Page text:
◆ ◆ ◆ ◆ ◆ ◆ ◆

Sen. Rand Paul is a frequent thorn in GOP leadership’s side. But his recent break over border security funding in President Donald Trump’s “big beautiful bill” has top Republicans pushing the bounds of institutional norms to rein him in.
Senior Republicans have sidelined the Kentucky Republican, who chairs the Senate Homeland Security and Governmental Affairs Committee, in their talks with the White House over policies under the panel’s purview.
Budget Chair Lindsey Graham (R-S.C.) told POLITICO he has taken over as the lead negotiator around how to shepherd through tens of billions of dollars for border wall construction and related infrastructure in the GOP megabill. Meanwhile, a Senate Republican aide said Sen. James Lankford (R-Okla.) — who heads the relevant Homeland Security subcommittee — will be the point person for negotiating the bill’s government affairs provisions.
With every other committee chair helping manage negotiations for their panels’ portions of the massive tax and spending package, cutting Paul out is unprecedented. But Paul proposed funding border security at a fraction of what the administration requested and the House passed in its bill.
“Senator Paul usually votes ‘no’ and blames everybody else for not being pure enough,” Graham told POLITICO. “As chairman, you … don’t have that luxury sometimes. You have to do things as chairman you wouldn’t have to do as a rank-and-file member.”
Indeed, few of Paul’s own committee members appear willing to defend him. Paul lost an ally in Sen. Ron Johnson (R-Wis.), a fellow deficit hawk, after top White House adviser Stephen Miller briefed senators on the administration’s border request and made a persuasive argument. Graham said the meeting was requested by him and Majority Leader John Thune to “contest” Paul’s offer. Paul did not attend.
Sen. Josh Hawley (R-Mo.) said Paul’s decision to draft his own proposal “without any consultation of the committee” was concerning, adding that he had “never seen that happen before.”
Nonetheless, Paul still believes some pieces of his own plan unrelated to border security will end up in the final bill, he told POLITICO on Wednesday, and that he’s involved in ongoing talks with the Senate parliamentarian.
Speaking of the parliamentarian: Senate rule-keeper Elizabeth MacDonough is scrubbing the final draft of the megabill in a “big beautiful” Byrd bath. Her rulings on which provisions will fly under the filibuster-skirting budget reconciliation process are expected to roll in through the middle of next week, when Thune wants to schedule the first procedural vote related to the package.
Republicans are bracing for an answer to one consequential question they punted on earlier this year: whether they can use an accounting maneuver known as “current policy baseline” to make it appear that extending Trump’s 2017 tax cuts would cost nothing.

◆ ◆ ◆ ◆ ◆ ◆ ◆

The data:
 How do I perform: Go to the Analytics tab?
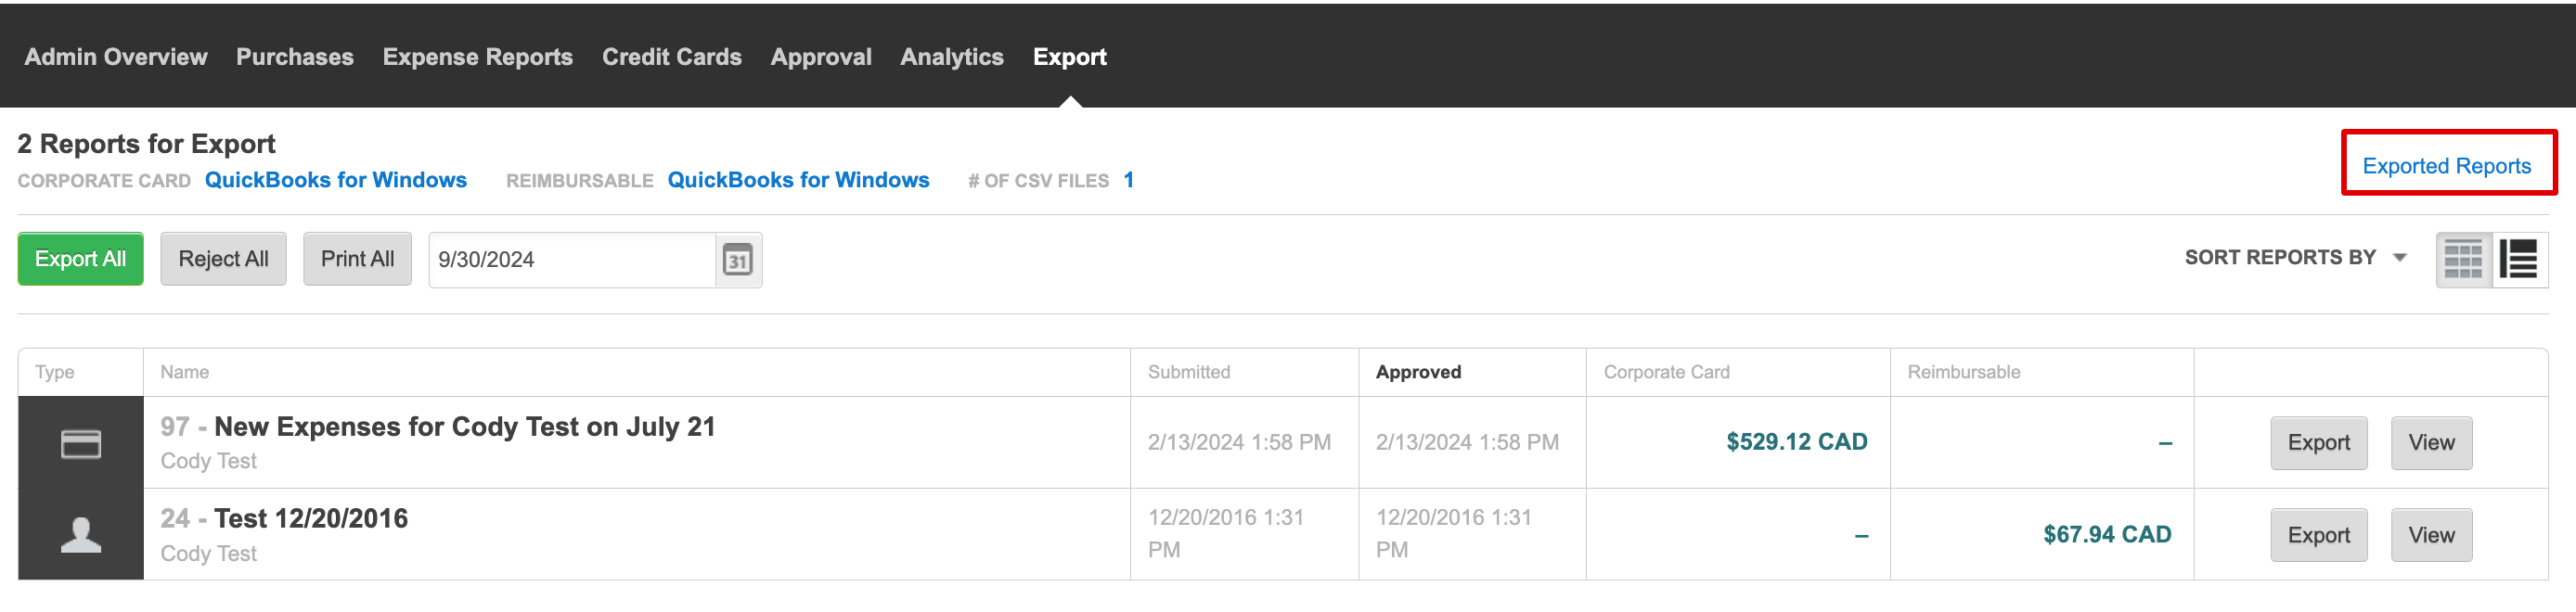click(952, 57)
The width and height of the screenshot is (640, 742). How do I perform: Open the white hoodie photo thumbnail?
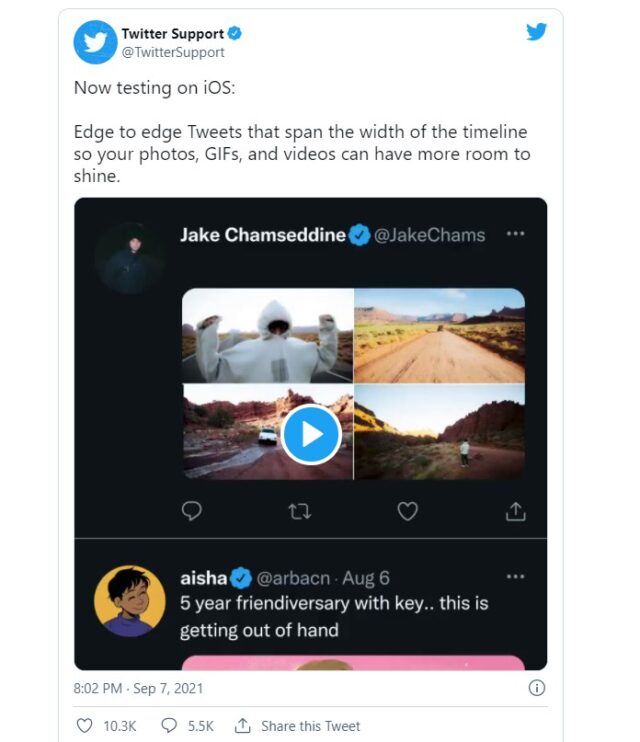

◆ ◆ ◆ ◆ ◆ ◆ ◆

Exercise tasks:
a. In the article about Rand Paul, who says he has taken over as lead negotiator on border wall funding in the megabill?
b. Retype the part of the Rand Paul article from "Sen. Rand Paul" up to and including "government affairs provisions.".
c. Continue the article about Rand Paul and the megabill from where it stops.
The listing has nothing to do with any of this work.

Answers provided:
a. Budget Chair Lindsey Graham

b.
Sen. Rand Paul is a frequent thorn in GOP leadership’s side. But his recent break over border security funding in President Donald Trump’s “big beautiful bill” has top Republicans pushing the bounds of institutional norms to rein him in.
Senior Republicans have sidelined the Kentucky Republican, who chairs the Senate Homeland Security and Governmental Affairs Committee, in their talks with the White House over policies under the panel’s purview.
Budget Chair Lindsey Graham (R-S.C.) told POLITICO he has taken over as the lead negotiator around how to shepherd through tens of billions of dollars for border wall construction and related infrastructure in the GOP megabill. Meanwhile, a Senate Republican aide said Sen. James Lankford (R-Okla.) — who heads the relevant Homeland Security subcommittee — will be the point person for negotiating the bill’s government affairs provisions.

c.
Senate Finance Republicans and Democrats will make a joint presentation to MacDonough this weekend about which provisions to keep or scrap. And there’s no shortage of GOP priorities under Byrd scrutiny — from tax cuts on certain gun silencers to a plan to raise taxes on foreign companies known as the “revenge tax.”
Other outstanding issues before the parliamentarian: whether Commerce has to tweak language to prohibit states from regulating AI over the next decade; whether Judiciary can block judges’ ability to issue preliminary injunctions; and whether Agriculture can use the megabill to pay for pieces of the stalled farm bill.
What else we’re watching:
— More megabill timeline hurdles: The Senate majority leader is ramping up efforts to quell rebellions within his conference over the megabill as he works to get it to the floor next week. That includes talking to Trump, who he frequently refers to as his “closer,” on a near-daily basis, Thune said. Meanwhile, Hawley is urging GOP leaders to strike Senate Finance’s language that would largely reduce the provider tax to 3.5 percent from 6 percent, warning that it won’t fly with House Republicans who voted to freeze, rather than reduce, the tax that many states use to fund their Medicaid programs.
— Iran classified briefing: Senate Minority Leader Chuck Schumer has privately confirmed there will be an all-senators classified briefing on Iran early next week, a Schumer aide said. It comes as Trump says he’ll decide within the next two weeks whether to strike the country amid its escalating confrontation with Israel.
— Trump pushes Senate’s crypto bill: Trump is urging House Republicans to send a “clean” version of the Senate-passed stablecoin regulatory framework to his desk “LIGHTNING FAST” — dialing up the pressure on congressional Republicans as they mull changes to the bill, including potentially packaging it with broader digital-assets market structure legislation.
Hailey Fuchs, Jordain Carney and Mia McCarthy contributed to this report.